■ Task directions
How many lines in the data below have the string "computer"? Reply with the number alone.

Collected data
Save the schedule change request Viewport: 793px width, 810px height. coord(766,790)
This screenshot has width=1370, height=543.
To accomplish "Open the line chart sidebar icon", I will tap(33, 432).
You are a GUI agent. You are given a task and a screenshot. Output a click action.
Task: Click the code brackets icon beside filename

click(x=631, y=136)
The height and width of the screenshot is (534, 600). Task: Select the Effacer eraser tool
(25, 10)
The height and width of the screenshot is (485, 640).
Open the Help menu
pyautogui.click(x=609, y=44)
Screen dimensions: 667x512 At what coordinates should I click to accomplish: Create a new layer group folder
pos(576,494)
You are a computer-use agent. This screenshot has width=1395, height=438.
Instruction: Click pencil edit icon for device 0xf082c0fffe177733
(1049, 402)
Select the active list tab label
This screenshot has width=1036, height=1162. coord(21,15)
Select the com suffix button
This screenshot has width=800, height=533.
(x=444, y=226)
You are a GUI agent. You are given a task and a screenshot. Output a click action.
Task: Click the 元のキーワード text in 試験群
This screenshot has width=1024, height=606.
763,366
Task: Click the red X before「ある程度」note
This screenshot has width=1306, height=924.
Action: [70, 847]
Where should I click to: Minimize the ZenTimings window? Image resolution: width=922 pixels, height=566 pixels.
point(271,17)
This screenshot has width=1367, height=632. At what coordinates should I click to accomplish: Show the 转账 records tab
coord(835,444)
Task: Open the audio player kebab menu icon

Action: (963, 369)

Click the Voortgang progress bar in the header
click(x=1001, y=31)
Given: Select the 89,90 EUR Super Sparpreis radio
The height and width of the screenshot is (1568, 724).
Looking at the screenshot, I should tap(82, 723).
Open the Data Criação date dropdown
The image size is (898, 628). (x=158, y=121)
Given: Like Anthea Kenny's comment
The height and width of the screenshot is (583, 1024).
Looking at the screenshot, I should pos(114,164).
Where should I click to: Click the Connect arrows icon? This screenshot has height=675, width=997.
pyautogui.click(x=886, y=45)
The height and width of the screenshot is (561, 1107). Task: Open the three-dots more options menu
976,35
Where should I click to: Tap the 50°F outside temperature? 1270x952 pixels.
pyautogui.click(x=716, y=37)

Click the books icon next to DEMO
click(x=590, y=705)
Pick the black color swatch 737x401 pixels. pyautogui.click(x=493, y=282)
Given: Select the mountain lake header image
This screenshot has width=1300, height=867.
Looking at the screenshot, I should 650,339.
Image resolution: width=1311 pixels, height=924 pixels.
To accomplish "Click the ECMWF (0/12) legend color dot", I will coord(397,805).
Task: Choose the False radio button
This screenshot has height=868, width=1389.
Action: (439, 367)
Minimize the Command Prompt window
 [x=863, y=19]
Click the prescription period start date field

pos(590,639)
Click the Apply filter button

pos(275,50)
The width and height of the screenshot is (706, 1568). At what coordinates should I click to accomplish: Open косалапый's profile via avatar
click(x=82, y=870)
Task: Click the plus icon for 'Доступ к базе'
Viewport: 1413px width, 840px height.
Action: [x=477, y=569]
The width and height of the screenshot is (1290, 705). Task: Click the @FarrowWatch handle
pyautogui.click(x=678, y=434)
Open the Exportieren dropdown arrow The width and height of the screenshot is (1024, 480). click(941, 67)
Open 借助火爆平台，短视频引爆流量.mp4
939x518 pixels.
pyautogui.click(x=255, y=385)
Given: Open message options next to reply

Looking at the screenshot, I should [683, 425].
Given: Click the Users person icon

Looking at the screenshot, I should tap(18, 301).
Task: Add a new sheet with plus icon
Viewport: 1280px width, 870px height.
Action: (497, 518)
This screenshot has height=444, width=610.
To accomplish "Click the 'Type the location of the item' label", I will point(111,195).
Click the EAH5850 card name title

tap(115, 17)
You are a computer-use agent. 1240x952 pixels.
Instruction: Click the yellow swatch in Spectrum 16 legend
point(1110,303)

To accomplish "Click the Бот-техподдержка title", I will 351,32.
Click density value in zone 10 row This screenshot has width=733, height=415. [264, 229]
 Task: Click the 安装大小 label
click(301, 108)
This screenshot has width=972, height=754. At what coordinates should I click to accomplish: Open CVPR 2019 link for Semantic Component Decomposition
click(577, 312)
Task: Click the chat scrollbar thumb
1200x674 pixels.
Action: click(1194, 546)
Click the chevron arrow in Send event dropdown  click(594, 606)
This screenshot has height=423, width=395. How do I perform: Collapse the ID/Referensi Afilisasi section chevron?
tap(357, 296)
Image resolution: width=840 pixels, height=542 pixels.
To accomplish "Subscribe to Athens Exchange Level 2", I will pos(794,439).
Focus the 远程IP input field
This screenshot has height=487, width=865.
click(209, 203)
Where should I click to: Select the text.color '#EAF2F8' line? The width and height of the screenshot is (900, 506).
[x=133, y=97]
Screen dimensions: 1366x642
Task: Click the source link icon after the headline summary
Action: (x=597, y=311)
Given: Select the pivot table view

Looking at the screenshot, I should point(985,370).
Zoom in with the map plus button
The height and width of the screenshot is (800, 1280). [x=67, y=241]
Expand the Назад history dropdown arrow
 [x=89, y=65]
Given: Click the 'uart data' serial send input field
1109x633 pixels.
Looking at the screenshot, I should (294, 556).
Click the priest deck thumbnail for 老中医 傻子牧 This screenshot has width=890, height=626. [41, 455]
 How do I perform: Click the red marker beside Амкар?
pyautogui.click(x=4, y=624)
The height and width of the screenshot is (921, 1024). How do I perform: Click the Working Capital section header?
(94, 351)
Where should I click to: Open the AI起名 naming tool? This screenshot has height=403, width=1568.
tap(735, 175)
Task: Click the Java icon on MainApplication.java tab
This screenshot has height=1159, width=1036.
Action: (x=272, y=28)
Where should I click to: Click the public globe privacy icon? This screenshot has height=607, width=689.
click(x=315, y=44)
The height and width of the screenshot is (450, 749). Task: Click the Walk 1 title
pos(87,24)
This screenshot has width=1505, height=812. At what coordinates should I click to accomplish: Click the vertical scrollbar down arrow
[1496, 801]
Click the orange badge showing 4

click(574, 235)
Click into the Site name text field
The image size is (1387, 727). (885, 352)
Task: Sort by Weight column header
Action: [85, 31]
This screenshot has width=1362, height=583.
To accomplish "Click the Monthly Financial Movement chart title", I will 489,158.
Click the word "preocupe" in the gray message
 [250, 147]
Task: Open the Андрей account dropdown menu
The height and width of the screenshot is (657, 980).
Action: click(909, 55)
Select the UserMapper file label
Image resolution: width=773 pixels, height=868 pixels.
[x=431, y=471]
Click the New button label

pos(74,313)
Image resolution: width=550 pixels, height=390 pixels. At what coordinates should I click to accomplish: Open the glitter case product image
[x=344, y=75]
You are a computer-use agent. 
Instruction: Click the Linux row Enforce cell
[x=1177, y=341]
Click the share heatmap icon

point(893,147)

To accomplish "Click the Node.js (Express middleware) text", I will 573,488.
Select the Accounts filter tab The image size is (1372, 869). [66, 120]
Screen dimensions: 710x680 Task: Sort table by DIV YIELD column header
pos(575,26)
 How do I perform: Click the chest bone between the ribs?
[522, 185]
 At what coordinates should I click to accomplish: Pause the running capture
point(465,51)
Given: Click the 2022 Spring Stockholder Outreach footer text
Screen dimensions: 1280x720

■ Task output
3